I could at this point talk about Premier McGuinty's Ontario government, who either don't understand business or just don't care about the fact that companies need to make more money than they spend ... but I'll refrain (or at least not belabor the point) from picking on those guys (they have to live with themselves).

I could talk about companies who sign deals where the margins are so much lower than their operating costs that you know they are "hoping" (that's kind of like dreaming in technicolour) that volume will make up for it ... but it never does! There was a show in England called "Never Mind the Quality Feel the Width" ... and that saying always comes to mind when I see these deals happening.

I could talk about the procurement professionals who load discount upon discount into their models so that by the end of the day IF the supplier is making any money it's a miracle. But maybe they are related to Premier McGuinty and don't care! Oops I wasn't going to mention him again.

I could talk about the salespeople who come back with the "wacky deals" that their company MUST sign because we'll only be one of three suppliers ... that would be three "going out of business" suppliers.

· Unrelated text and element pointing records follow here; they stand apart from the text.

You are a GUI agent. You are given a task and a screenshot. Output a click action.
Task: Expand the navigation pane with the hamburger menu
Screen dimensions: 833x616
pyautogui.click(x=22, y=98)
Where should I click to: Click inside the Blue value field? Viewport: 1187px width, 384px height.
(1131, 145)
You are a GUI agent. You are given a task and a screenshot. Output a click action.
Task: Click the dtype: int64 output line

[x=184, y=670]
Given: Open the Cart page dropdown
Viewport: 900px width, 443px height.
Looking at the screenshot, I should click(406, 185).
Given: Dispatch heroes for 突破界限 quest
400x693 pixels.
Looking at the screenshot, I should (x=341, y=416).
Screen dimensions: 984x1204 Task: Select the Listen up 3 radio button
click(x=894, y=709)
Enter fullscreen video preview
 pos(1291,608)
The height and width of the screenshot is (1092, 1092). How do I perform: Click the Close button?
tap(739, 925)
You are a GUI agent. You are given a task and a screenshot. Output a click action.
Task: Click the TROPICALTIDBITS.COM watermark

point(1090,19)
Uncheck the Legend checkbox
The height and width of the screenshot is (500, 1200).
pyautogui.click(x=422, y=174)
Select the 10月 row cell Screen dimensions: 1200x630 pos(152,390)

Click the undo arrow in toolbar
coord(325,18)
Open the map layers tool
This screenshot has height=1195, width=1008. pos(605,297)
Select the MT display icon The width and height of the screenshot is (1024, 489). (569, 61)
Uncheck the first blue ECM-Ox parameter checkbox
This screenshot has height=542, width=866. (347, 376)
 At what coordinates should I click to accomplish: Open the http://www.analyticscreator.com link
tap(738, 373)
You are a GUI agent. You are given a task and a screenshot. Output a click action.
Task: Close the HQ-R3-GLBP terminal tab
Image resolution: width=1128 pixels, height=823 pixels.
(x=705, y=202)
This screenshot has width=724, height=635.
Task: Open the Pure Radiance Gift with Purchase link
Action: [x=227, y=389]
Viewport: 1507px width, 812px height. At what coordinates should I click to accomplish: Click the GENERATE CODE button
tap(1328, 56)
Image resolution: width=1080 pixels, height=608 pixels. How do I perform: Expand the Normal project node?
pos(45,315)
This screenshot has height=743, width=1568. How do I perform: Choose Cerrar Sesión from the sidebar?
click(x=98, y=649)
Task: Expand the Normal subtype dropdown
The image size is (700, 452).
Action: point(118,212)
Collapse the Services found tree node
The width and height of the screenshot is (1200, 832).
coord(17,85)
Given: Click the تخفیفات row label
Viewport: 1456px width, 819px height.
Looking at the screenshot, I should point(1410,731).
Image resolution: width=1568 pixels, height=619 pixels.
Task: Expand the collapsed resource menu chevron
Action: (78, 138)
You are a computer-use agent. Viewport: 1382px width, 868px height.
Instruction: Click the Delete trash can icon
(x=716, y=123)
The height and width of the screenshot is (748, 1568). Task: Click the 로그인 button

Alas it appears I may have found the answer! Business Brief, an e-newsletter I receive quoted a Harvard Business Review survey of 300 managers. Here is what they found out ...

Asked to take a basic financial-literacy exam, a representative sample of 300 managers - from C-level executives to supervisors - scored an average of only 38%.

Get this: Over half didn't know the difference between "profit" and "cash." Many didn't know the difference between an income statement and a balance sheet. Nearly two-thirds thought that discounts offered by sales reps had no effect on gross margin.

Does it matter? When delivering the results of the test, Harvard presented scenarios in which that lack of knowledge could cripple a business. For instance, imagine an inventory manager who doesn't understand the relationship between inventory on hand and cash flow.

Here are three sample questions from the test (answers at the bottom):

1. You should be pleased about your company's financial results if --
a. There is a negative trend in operating margin.
b. There is an increasing trend in COGS.
c. Cash flow is coming from company investing.
d. Cash flow is coming from company operations.

2. A company has more cash today when --
a. All customers pay their bills sooner.
b. Accounts receivable increases.
c. Profit increases.
d. Retained earnings increases.

3. To investors and analysts, free cash flow is a key number because --
a. It reflects the cash that is "free" - that is, your company doesn't have to pay interest on it.
b. It is the cash that can be used to pay shareholders their dividends.
c. It reflects the operating cash that has flowed into the business that year.
d. It is the cash that investors put into the business.

1. d.
2. a.
3. b.

I guess if these high level managers can't understand this, then it explains why we encounter such strange business situations day in and day out!